## Goal of the exercise:
Locate the word "input" in the data below, then copy every line that holds it.

[Excerpts from a dataset]

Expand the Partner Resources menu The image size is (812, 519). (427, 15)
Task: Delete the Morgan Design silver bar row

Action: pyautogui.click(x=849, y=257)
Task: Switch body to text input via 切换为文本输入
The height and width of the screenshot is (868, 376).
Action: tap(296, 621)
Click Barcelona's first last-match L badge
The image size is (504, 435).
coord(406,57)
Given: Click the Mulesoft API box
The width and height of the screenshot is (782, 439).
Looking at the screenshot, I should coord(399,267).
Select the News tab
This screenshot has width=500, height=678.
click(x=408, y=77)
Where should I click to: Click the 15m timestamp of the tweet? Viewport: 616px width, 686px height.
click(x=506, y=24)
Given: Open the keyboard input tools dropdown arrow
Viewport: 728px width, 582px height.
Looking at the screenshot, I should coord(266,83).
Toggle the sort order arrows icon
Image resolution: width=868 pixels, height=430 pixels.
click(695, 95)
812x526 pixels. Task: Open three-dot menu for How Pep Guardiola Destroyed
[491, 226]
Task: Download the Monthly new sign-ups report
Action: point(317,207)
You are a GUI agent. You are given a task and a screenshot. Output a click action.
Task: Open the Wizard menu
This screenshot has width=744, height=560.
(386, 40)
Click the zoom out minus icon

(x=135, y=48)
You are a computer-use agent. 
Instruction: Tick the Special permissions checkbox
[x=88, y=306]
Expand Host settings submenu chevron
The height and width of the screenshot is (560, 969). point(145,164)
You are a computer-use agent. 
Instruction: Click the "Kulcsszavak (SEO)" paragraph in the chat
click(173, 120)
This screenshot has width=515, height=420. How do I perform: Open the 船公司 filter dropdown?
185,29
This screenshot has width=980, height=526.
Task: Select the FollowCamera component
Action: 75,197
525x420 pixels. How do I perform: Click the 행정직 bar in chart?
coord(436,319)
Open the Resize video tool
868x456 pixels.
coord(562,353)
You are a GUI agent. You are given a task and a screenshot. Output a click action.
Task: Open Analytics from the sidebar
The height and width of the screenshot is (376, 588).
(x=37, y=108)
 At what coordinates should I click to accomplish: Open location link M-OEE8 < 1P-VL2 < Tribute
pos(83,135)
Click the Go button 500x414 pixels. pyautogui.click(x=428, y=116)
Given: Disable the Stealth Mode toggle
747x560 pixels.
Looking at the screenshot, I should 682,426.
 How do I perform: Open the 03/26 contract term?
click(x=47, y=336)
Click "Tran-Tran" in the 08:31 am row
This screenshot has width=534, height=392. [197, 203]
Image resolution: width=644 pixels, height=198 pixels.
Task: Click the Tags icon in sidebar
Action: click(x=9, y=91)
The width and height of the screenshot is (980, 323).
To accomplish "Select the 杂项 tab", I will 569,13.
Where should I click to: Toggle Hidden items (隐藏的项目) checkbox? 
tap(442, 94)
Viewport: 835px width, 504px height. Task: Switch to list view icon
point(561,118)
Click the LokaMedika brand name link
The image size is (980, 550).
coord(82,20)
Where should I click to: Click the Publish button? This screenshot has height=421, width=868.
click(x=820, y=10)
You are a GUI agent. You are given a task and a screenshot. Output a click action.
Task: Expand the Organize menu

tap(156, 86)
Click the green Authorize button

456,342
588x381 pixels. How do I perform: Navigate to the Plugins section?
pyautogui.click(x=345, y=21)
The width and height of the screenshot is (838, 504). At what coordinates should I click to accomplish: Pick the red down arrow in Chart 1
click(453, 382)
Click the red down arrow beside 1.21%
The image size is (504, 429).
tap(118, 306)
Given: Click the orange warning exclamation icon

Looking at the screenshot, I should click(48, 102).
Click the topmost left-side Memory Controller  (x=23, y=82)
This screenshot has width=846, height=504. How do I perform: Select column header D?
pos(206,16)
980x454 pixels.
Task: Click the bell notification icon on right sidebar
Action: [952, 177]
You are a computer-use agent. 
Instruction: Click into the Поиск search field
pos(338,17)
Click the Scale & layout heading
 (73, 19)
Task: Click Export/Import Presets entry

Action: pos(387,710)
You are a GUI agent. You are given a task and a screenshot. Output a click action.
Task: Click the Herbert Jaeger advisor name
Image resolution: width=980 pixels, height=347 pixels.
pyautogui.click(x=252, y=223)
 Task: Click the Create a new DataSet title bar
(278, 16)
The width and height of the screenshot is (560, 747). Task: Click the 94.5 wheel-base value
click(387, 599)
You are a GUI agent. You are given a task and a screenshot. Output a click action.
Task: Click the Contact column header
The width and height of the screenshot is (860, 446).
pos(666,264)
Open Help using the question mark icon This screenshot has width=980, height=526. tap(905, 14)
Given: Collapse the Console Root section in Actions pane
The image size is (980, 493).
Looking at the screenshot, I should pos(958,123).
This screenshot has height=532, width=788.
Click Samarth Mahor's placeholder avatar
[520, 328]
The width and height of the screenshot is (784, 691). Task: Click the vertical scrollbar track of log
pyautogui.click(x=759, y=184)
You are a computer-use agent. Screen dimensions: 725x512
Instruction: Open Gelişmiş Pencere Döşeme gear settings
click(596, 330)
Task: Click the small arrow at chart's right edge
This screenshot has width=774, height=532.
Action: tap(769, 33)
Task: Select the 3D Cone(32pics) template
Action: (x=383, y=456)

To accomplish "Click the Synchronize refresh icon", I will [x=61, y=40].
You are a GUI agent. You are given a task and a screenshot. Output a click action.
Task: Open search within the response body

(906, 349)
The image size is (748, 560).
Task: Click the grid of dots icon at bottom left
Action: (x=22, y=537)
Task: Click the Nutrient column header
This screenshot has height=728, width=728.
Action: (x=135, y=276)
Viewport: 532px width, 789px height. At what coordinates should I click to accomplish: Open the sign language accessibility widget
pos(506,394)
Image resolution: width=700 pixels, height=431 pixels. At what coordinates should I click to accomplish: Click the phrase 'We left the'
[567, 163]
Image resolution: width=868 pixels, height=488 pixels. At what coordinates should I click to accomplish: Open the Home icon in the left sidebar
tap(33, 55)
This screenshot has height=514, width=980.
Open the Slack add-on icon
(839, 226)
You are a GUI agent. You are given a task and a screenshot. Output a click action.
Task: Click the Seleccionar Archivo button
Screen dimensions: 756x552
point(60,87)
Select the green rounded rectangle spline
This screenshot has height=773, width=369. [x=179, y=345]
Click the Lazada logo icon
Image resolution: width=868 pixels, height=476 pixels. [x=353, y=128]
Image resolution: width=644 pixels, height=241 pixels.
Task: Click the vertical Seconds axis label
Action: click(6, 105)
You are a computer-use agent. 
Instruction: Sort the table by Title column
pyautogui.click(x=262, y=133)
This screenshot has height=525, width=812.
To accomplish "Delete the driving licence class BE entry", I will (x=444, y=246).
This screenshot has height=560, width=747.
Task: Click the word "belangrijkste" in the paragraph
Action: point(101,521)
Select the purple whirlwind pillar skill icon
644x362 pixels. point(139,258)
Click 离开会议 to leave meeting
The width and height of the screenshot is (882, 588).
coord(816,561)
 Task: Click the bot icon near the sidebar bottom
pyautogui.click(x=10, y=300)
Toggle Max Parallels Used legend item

## Task response:
Task: Switch body to text input via 切换为文本输入
Given: Open the keyboard input tools dropdown arrow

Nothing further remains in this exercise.